第24章 無自覚は苦しい 乙狩アドニス
元々アドニスくんは喋る人ではないから、沈黙が続いた。私も黙々と食べていたので、喋ることもなかった。
しかし、パフェを半分くらい食べたところで少々気になっていたことを思い切って尋ねてみた。
「……私の中学のときのこと…」
アドニスくんは首だけ動かして表情も変えずにこちらを見た。とっくにパフェは食べ終わっていたようだ。
「がっかりした?」
愚問だったろうか。彼女が元ヤンなら幻滅するだろう。私なら別れ話を持ち出すね、うん。というかアドニスくんはそういうつもりで私をここに連れてきたのではなかろうか。
「…………別に、元々知っていた」
「え…?」
「大神が、教えてくれた
『アイツのそういうこと知った上で付き合うなら問題ねーよ。』
………そう言われた。だから、がっかりなどしていない。」
「………そうか、大神が…」
何でそういうことをしたのかよく分からないが、彼なりに気をまわしてくれたことは分かった。
「あんずはどうして……中学の頃に……」
「ヤンキーだったか?」
言いにくそうな彼のかわりに言ってやった。とりあえずアイスがとけないようにそれだけでも食べねば。
アイスを全部食べて、考えこんだ。
「どうしてか…。アドニスくんと、同じだよ。」
「俺と?」
「強くなりたかったの」
今思えば、なんと自分勝手だっただろう。それに、馬鹿げた理由だ。
「………小学校の頃、私……背が低かったから、いじめられてたの。中学校になったとき、見返してやるって思った結果がヤンキーってこと。

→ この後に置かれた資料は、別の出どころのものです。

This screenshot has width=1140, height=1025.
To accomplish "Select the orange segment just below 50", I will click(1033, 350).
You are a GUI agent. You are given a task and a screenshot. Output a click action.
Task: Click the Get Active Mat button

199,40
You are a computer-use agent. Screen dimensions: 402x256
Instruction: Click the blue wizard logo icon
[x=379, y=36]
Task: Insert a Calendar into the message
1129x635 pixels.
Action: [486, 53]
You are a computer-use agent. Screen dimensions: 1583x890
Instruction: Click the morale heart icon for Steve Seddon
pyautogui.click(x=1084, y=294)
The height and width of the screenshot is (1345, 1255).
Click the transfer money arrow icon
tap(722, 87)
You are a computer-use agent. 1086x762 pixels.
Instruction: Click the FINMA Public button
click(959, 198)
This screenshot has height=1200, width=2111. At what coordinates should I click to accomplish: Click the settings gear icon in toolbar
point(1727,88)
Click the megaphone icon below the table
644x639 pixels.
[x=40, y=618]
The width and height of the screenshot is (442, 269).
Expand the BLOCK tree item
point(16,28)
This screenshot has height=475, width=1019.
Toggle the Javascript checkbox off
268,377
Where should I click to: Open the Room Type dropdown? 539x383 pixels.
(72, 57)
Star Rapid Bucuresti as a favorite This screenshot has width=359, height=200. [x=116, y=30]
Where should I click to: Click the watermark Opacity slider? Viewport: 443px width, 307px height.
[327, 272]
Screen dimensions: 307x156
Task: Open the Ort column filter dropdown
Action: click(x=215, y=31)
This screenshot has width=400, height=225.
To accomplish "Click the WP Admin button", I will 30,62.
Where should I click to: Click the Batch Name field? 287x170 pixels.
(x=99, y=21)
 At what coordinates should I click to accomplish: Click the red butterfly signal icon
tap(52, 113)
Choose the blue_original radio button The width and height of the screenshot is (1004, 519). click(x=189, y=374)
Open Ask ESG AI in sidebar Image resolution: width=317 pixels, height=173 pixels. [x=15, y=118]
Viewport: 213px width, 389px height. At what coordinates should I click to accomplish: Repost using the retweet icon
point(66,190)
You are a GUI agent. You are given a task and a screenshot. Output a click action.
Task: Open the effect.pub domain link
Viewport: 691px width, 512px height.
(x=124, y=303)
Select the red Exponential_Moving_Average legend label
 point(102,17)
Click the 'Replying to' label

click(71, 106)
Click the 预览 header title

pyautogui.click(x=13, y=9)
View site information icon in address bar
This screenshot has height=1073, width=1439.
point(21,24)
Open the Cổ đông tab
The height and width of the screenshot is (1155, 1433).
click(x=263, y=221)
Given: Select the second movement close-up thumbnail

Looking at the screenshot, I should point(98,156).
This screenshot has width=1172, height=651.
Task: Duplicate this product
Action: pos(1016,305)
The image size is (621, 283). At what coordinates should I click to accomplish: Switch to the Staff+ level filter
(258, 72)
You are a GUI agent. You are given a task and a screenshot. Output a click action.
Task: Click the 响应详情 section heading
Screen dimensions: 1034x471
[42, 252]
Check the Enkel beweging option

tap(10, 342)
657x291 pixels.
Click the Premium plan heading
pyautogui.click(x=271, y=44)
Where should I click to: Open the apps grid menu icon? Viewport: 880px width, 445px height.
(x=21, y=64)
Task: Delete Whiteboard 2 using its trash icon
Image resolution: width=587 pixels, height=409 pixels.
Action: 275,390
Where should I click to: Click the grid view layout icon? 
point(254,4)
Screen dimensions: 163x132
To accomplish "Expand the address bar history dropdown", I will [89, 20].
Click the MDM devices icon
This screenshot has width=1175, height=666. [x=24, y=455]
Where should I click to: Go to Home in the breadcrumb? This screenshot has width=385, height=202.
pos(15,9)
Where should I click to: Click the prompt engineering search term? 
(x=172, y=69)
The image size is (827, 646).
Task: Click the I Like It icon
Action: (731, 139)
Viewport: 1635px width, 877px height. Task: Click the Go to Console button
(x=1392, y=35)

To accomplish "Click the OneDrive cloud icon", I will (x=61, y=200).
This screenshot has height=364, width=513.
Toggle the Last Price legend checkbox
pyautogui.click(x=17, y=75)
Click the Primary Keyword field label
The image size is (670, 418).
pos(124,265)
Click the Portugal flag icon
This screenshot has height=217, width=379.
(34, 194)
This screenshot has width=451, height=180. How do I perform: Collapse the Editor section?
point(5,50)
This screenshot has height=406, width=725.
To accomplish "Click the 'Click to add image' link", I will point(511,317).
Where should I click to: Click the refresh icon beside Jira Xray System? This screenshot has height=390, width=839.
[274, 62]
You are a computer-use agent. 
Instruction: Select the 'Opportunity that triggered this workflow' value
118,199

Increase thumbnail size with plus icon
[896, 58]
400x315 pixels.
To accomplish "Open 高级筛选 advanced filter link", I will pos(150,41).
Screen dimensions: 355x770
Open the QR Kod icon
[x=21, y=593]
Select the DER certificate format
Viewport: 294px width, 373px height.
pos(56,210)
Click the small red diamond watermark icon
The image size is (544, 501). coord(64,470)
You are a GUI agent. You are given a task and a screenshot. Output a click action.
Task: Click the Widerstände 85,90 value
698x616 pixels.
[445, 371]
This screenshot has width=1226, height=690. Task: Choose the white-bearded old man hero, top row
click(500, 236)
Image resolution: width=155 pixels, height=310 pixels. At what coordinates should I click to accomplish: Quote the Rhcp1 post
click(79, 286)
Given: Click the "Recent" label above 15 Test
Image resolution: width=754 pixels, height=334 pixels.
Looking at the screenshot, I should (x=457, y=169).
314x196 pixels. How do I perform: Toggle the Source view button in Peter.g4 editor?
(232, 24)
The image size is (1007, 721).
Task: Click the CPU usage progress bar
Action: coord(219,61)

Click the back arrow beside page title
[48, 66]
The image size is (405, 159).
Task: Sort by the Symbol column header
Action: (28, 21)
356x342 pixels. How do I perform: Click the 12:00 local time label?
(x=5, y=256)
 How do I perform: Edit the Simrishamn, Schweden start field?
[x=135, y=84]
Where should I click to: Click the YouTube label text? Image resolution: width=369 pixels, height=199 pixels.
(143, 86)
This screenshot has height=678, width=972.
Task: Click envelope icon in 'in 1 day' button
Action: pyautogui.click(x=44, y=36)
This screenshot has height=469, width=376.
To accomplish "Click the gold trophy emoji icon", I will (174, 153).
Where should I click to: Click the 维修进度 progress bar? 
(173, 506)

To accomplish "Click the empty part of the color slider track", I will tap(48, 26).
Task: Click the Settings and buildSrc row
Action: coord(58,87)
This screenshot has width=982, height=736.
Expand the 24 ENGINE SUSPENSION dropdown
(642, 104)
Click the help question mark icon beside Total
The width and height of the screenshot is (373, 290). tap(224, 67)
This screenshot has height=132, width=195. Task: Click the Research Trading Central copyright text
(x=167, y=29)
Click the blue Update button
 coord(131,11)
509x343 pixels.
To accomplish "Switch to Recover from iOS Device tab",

そうしたら…いじめられることはなくなったけど、誰もいなくなったし。私は一人になっちゃったんだ。」
ケンカばっかでも…一人になっても、それが強さだと思っていた。誰よりも強くたくましくありたかった。
「もう、ホント最悪な3年間で抹消したい黒歴史って思ってたけど……
案外、そんなことなかった。この学院に来て…大神と再会して、ちょっと中学の時のこと思い出すことが多くなって。
ずっと一人って思ってたけど、そんなこともなかったの。大神って友達もいたし、私のことを諦めないでくれた親もいた。
だから、楽しかったなぁって。」
アドニスくんは、話している間ずっと優しく頷いてくれていた。
結局、どうでもいいことまで話してしまった。